In 1984 after his experience with Ukrain in treating patients with metastising melanoma the renowned Austrian dermatologist and melanoma specialist Prof. Dr. Peter Wodniansky remarked that this medicament can save patients’ lives. It was therefore not surprising that he felt it his duty to inform the Ministry of Science and Research, which he did on 12 June 1984. He reported on his good results and requested that the potential of Ukrain be examined in a clinical study: “This most unusual result – with a patient who is already secreting melanine in the urine, one hardly expects a few months! – impressed me so much that I asked Prof. Dr. Klaus Wolf, the head of the I. University Dermatology Clinic to test Dipl. Ing. Nowicky’s preparation clinically. Professor Wolf agreed to this test without further ado – so that I too join in this request for further support.” (www.ukrin.com/docs/wodniansky.pdf). This shows that he was aware of the efficacy of Ukrain and had recognised its material truth.

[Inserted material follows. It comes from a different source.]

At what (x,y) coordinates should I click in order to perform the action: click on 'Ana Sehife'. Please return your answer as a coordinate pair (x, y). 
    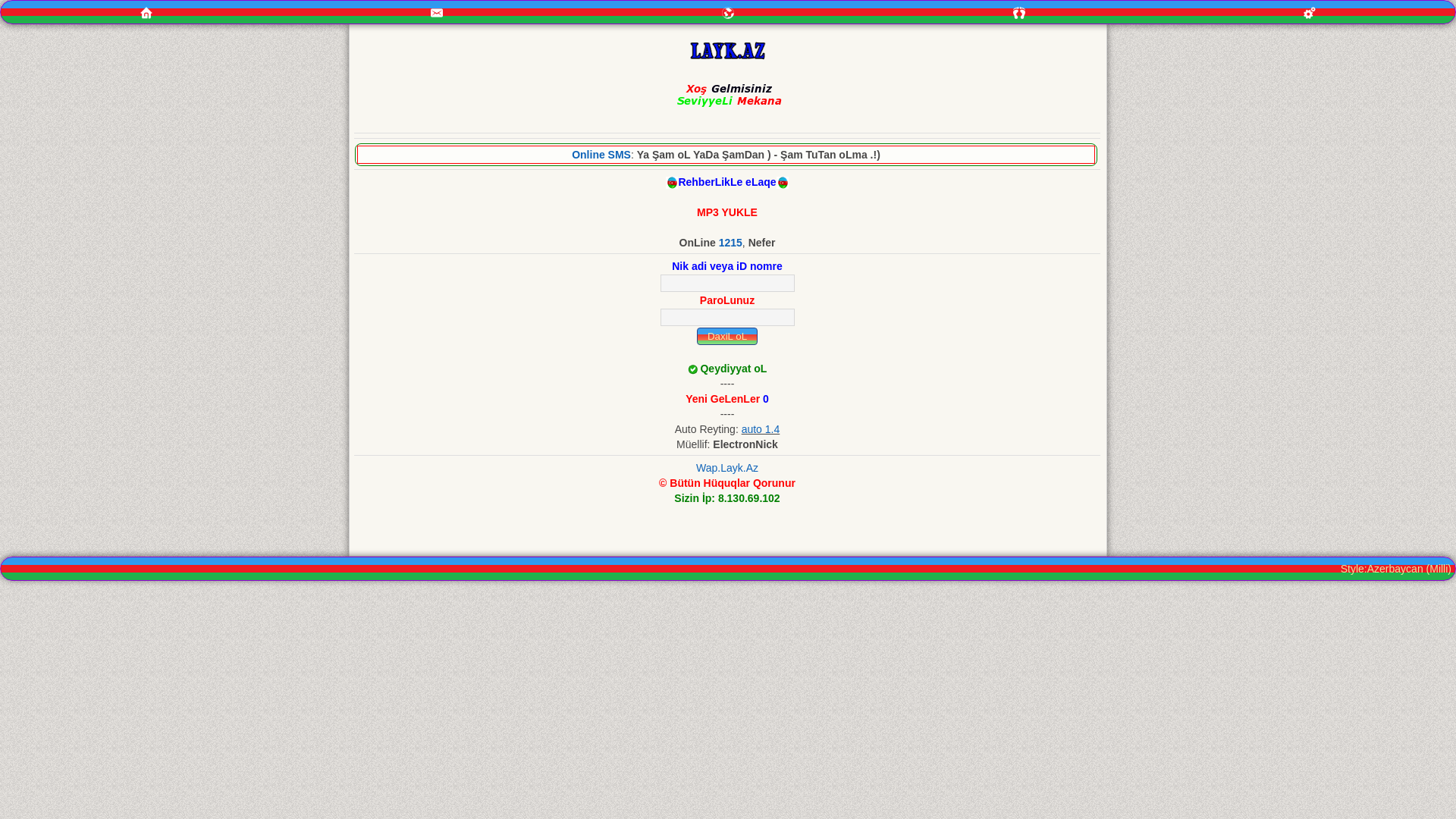
    Looking at the image, I should click on (146, 11).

I repeat: Dr. Pittner does not doubt that “Ukrain has an interesting tumour inhibiting effect”. (www.ukrin.com/docs/19911004-pittner.pdf). He also does not doubt that Ukrain is non-toxic: “… Thiotepa no longer has a cytostatic effect after conversion with greater celandine, which leads to the conclusion of inefficacy.” And despite this he is against the approval of Ukrain: “…the institute must therefore remain against the approval of Ukrain.” (www.ukrin.com/docs/19911004-pittner.pdf)

Firstly open studies were demanded. Then controlled studies. When the results of these studies were submitted to the ministry in 1993 Dr. Pittner demanded randomised clinical studies. When these were also submitted he demanded that the study be carried out in Austria. After Austrian researchers declared themselves willing to carry out such a study in 1995 Dr. Pittner demanded a placebo-controlled, double-blind study, which appears as ethically problematic in the field of oncology: “I see the most serious deficiency in the suggested study as the lack of a placebo group.” (www.ukrin.com/docs/Placebo_1995.pdf). He thereby set up a precondition for approval which no oncologist could fulfil.
I repeat: “Placebo, so-called dummy drug, is a pharmaceutically ineffective and indifferent substance.”

The illegal conduct of the above-mentioned civil servants has not only harmed cancer patients but also the Austrian economy as well as myself. Because Ukrain has not been approved the state of Austria is losing annual tax revenues to the amount of EUR 770.500.000.

Ukrain also has Orphan Drug Status in the USA and Australia, is approved in many countries but not in Austria, its country of origin. The health insurance funds therefore refuse to bear the costs of treatment meaning that only more affluent patients can afford treatment with Ukrain. The right to free choice of therapy for cancer patients in accordance with §5a KAKuG and §110 StGB is thus not assured.